» **PROMPT**
Copy the rows word for word, from the line containing "You are a computer-use agent. Image" through the last of the rows, both ends included. Leave the pictures out of your answer.
★ ★ ★ ★ ★
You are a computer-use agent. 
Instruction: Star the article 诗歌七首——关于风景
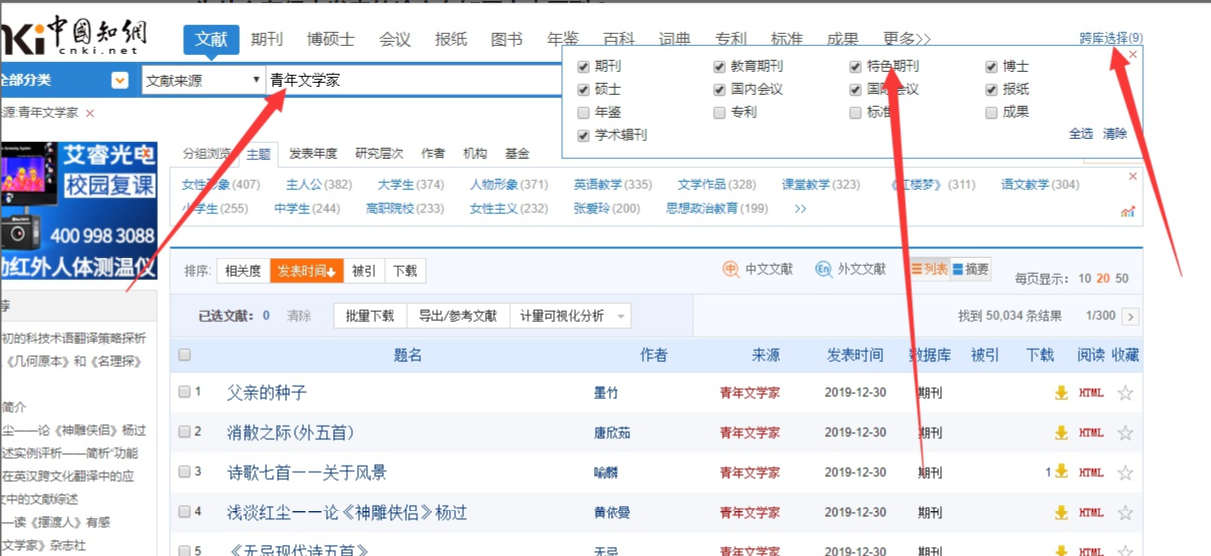tap(1125, 473)
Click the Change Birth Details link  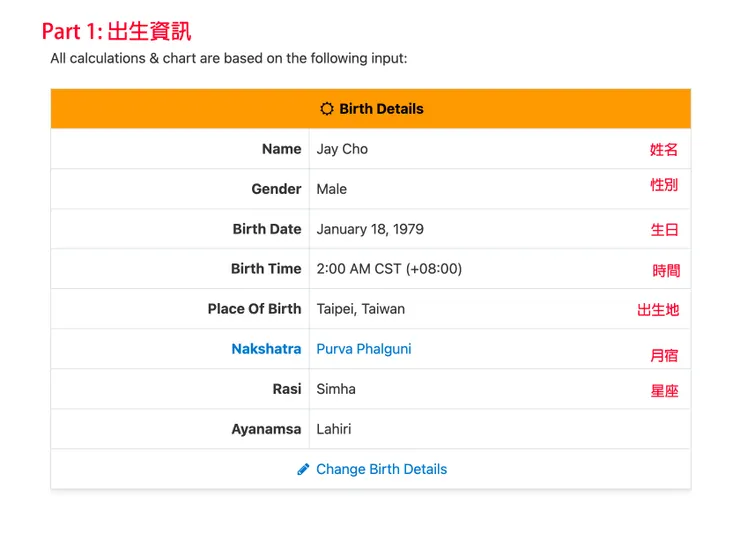[x=381, y=469]
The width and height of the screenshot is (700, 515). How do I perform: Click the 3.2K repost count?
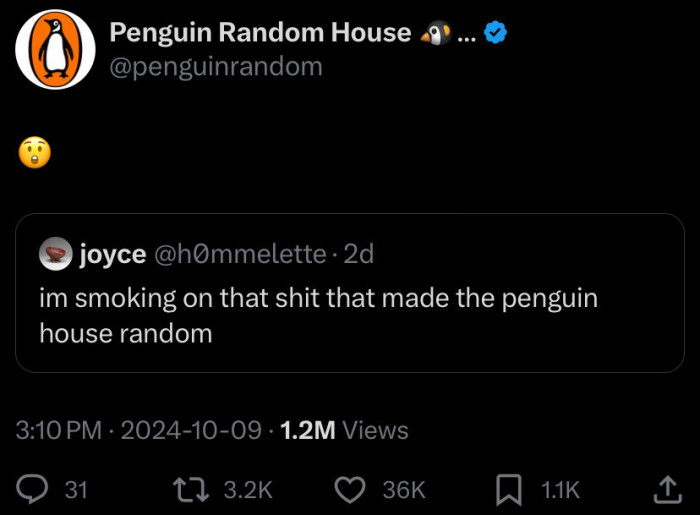click(247, 489)
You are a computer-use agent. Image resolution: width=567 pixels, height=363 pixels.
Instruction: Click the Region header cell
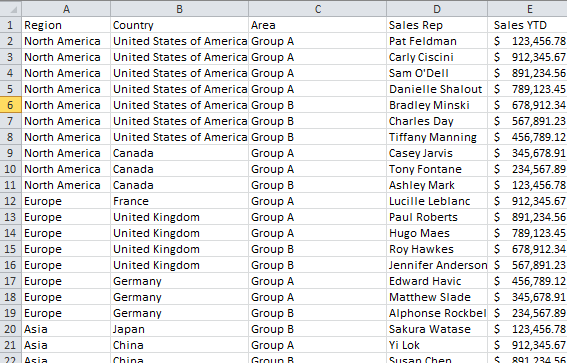coord(66,25)
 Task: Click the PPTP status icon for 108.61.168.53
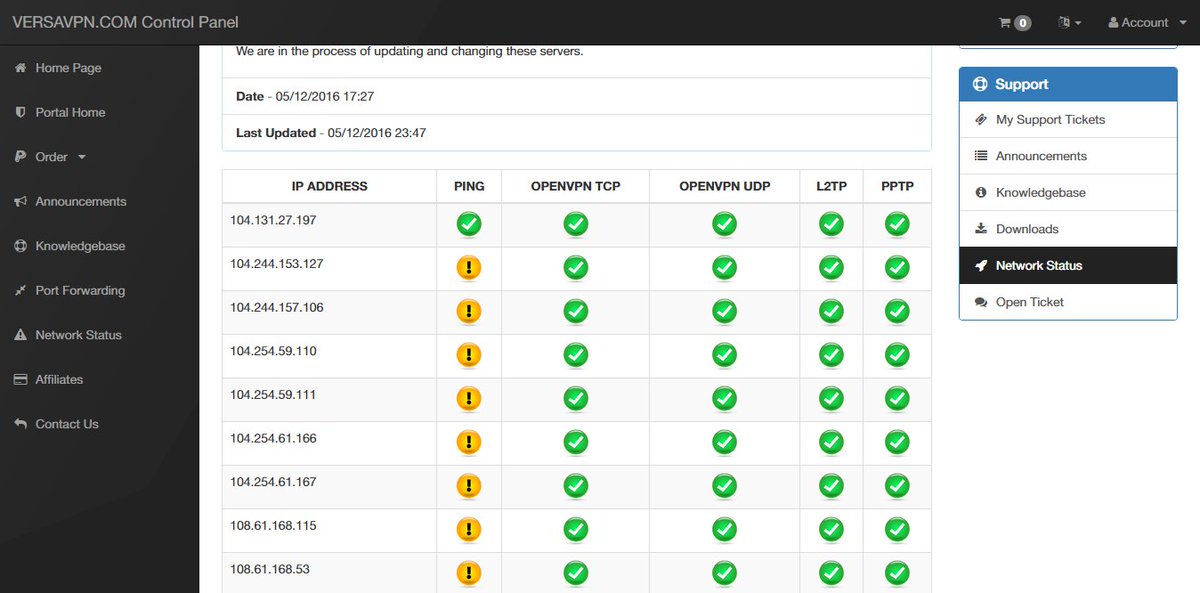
★ ★ ★ ★ ★
» **EXERCISE ANSWER**
You are a computer-use agent. Image resolution: width=567 pixels, height=363 pixels.
Instruction: Click the Region header cell
coord(66,25)
 Task: Click the PPTP status icon for 108.61.168.53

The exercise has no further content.